Месяцы, проведенные в Лондоне от половины сентября до января 1815 года, были временем испытаний и горя. Годвин чуждался их. Сношения с Гарриэт, у которой в ноябре родился второй ребенок Шелли, сын, были тягостного свойства. Была крайняя нужда в деньгах, и в течение нескольких дней Шелли пришлось разлучиться с Мэри и скрываться от кредиторов. Но начавшийся 1815 год изменил его положение. 6 января умер его дед, и Шелли оказался ближайшим наследником большого состояния. Уступив отцу свои права на часть имения, он обеспечил себе ежегодный доход в тысячу фунтов, а также получил значительную сумму на уплату своих долгов. Но, к несчастью, в то самое время, как улучшились его материальные средства, его здоровье стало ухудшаться. Летом он путешествовал по Девону, а в начале августа нашел себе счастливое место отдохновения в Бишопсгэте на окраине Виндзорского парка.

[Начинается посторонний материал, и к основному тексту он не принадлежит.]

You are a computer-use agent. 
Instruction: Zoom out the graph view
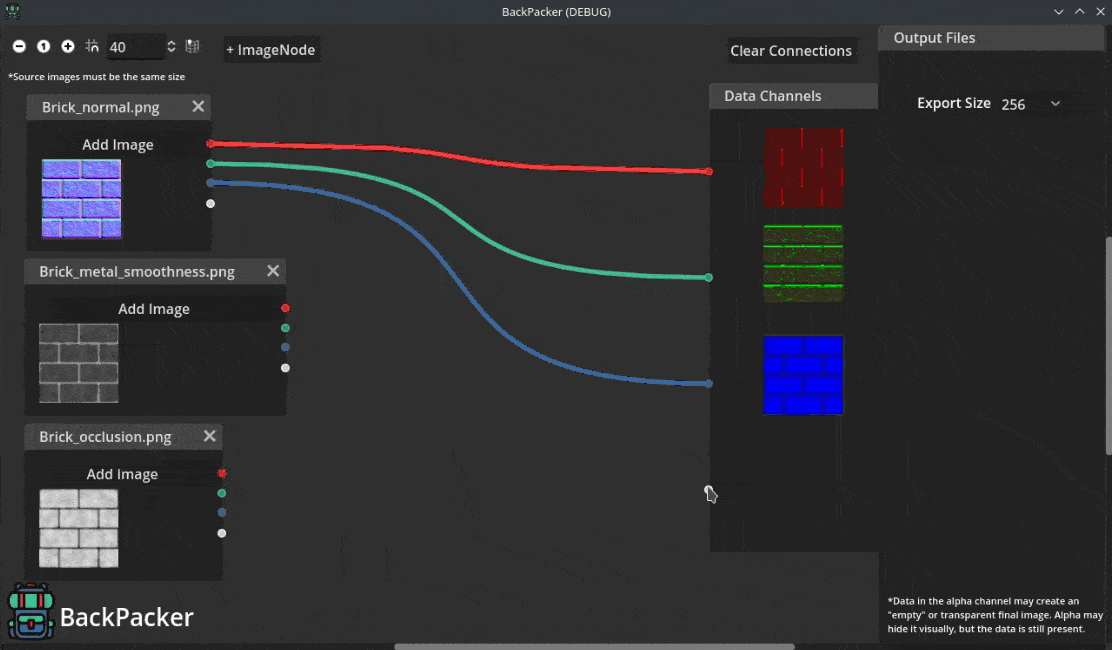[19, 46]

В сопровождении Мэри и своего друга Пикока он провел несколько восхитительных дней в речном путешествии вверх по Темзе до Лечлэда. Он оставил нам воспоминание об этом в одном из своих ранних лирических произведений. По возвращении домой в аллеях большого Виндзорского парка он написал первую поэму, показавшую, что гений его возмужал, — «Аластора». Это есть, в самом глубоком смысле оправдание любви человеческой — той любви, которой сам он искал и нашел. Это — порицание гения — ищущего красоты, ищущего истины, — который живет один, в стороне от человеческих привязанностей. Но все же участь этого одинокого идеалиста, говорит Шелли, менее печальна, чем судьба того, кто тучнеет в бездействии, «не мучаясь священной жаждой неверного знания, не обольщаясь чудесным суеверием». Эта поэма есть чудно вдохновенное воспоминание пережитого им за прошедший год — в ней его думы о любви и смерти, его впечатления от природы, навеянные швейцарскими горами и озерами, излучистой Рейсой, скалистыми ущельями Рейна и осенним великолепием Виндзорского леса.